We already have that infrastructure, IIUC through commit

commit c596fadbfe20ff50a8e5f4bc4b4ff5b7c302ecc0
Author: Robert Haas <rhaas@postgresql.org>
Date:   Mon Mar 19 11:55:38 2018 -0400

    Generate a separate upper relation for each stage of setop planning.

Can we use that to fix this bug?

-- 
Best Wishes,
Ashutosh Bapat



Re: Wrong width of UNION statement

From
Kenichiro Tanaka
Date:
Hello,Ashutosh
Thank you for your response.

>We already have that infrastructure, IIUC through commit
That's good!

>Can we use that to fix this bug?
I'll try it.
But this is my first hack,I think I need time.

Regards
Kenichiro Tanaka

2020年6月8日(月) 22:11 Ashutosh Bapat <ashutosh.bapat.oss@gmail.com>:
>
> On Mon, Jun 1, 2020 at 8:35 PM Tom Lane <tgl@sss.pgh.pa.us> wrote:
> >
> > Kenichiro Tanaka <kenichirotanakapg@gmail.com> writes:
> > > I think table column width of  UNION statement should be equal one of UNION ALL.
> >
> > I don't buy that argument, because there could be type coercions involved,
> > so that the result width isn't necessarily equal to any one of the inputs.
> >
> > Having said that, the example you give shows that we make use of
> > pg_statistic.stawidth values when estimating the width of immediate
> > relation outputs, but that data isn't available by the time we get to
> > a UNION output.  So we fall back to get_typavgwidth, which in this
> > case is going to produce something involving the typmod times the
> > maximum encoding length.  (I suppose you're using UTF8 encoding...)
> >
> > There's room for improvement there, but this is all bound up in the legacy
> > mess that we have in prepunion.c.  For example, because we don't have
> > RelOptInfo nodes associated with individual set-operation outputs,
>
> We already have that infrastructure, IIUC through commit
>
> commit c596fadbfe20ff50a8e5f4bc4b4ff5b7c302ecc0
> Author: Robert Haas <rhaas@postgresql.org>
> Date:   Mon Mar 19 11:55:38 2018 -0400
>
>     Generate a separate upper relation for each stage of setop planning.
>
> Can we use that to fix this bug?
>
> --
> Best Wishes,
> Ashutosh Bapat
☆ ☆ ☆ ☆ ☆ ☆ ☆
▸ **Written task**
In the thread, what does the planner fall back to when estimating the width of a UNION output? The data that comes next is unrelated to the thread.

▸ **Recorded information**
☆ ☆ ☆ ☆ ☆ ☆ ☆
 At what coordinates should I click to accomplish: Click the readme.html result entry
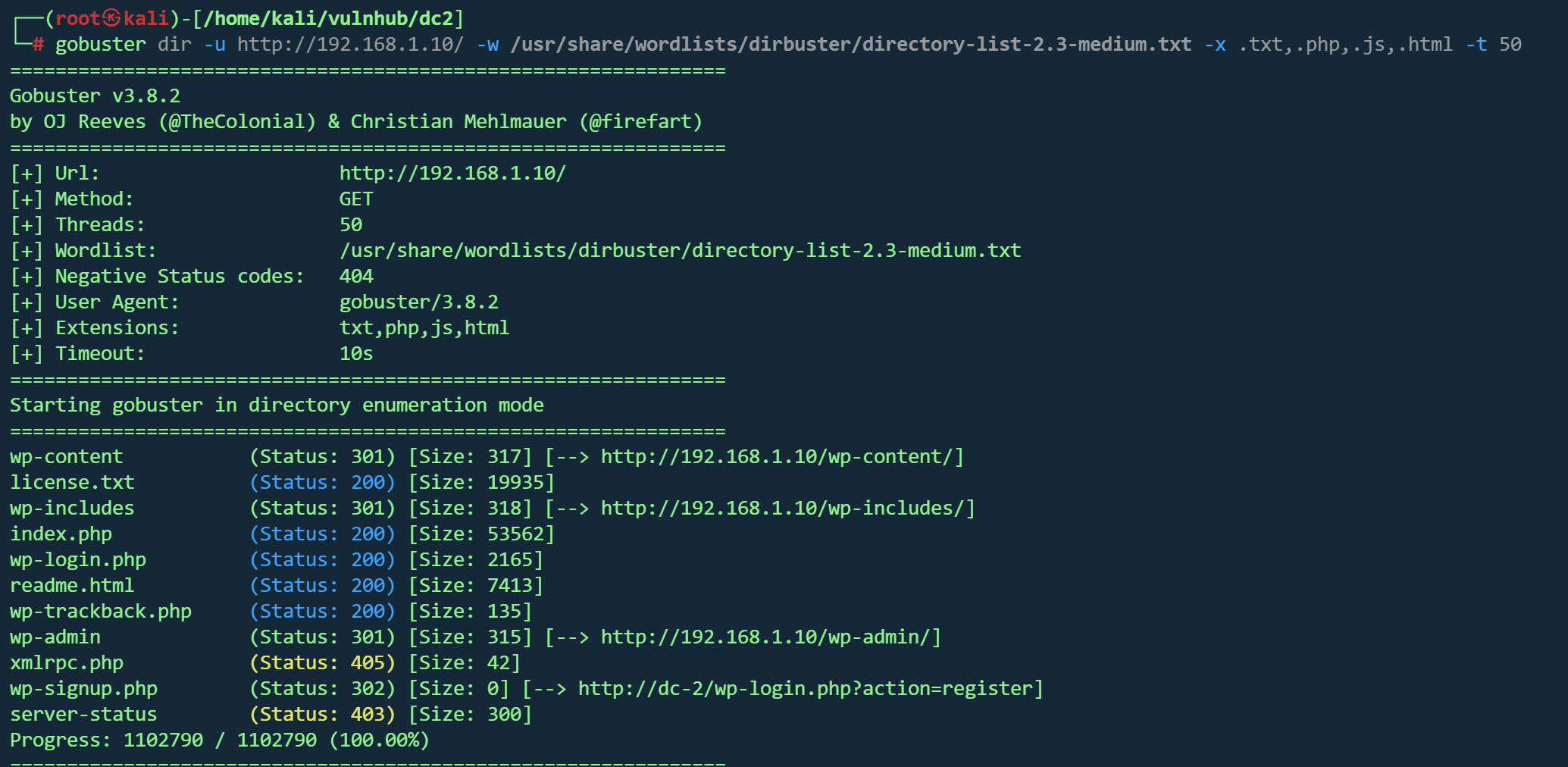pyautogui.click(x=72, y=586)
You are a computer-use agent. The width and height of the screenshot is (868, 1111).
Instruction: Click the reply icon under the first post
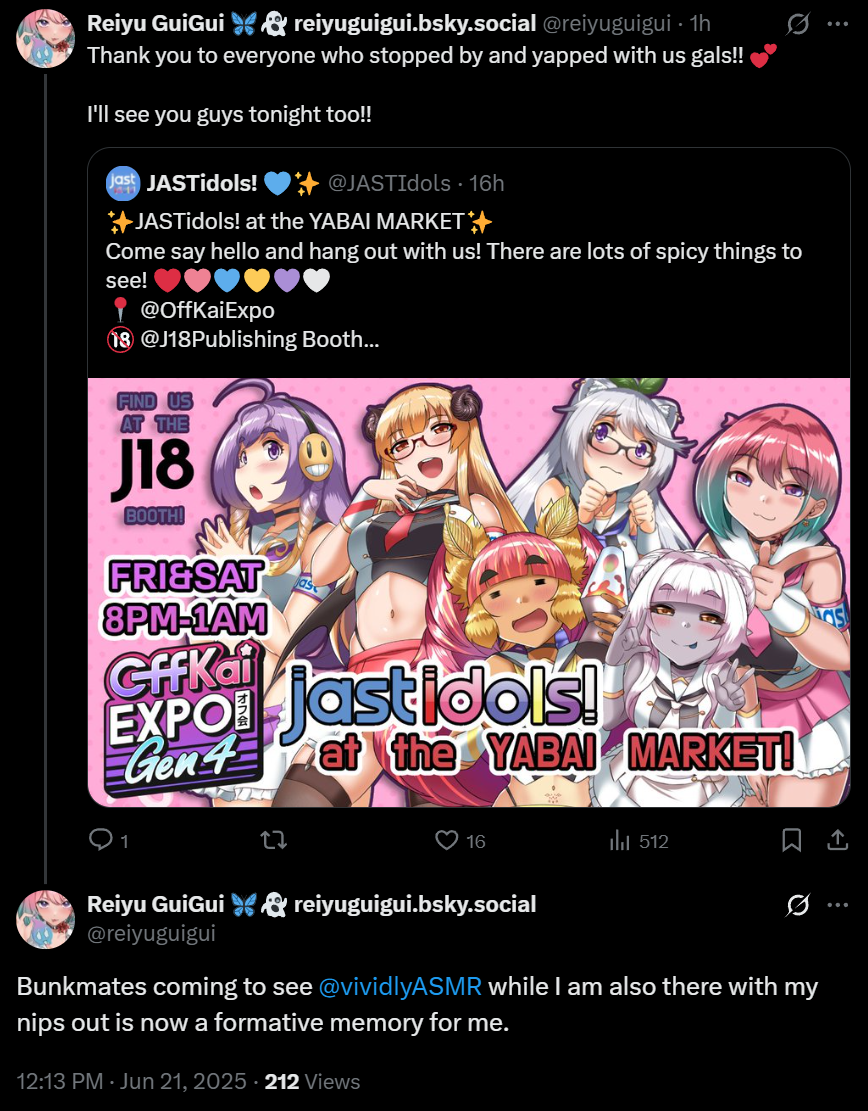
☆ ☆ ☆ ☆ ☆ ☆ ☆
▸ **Final answer**
It falls back to get_typavgwidth.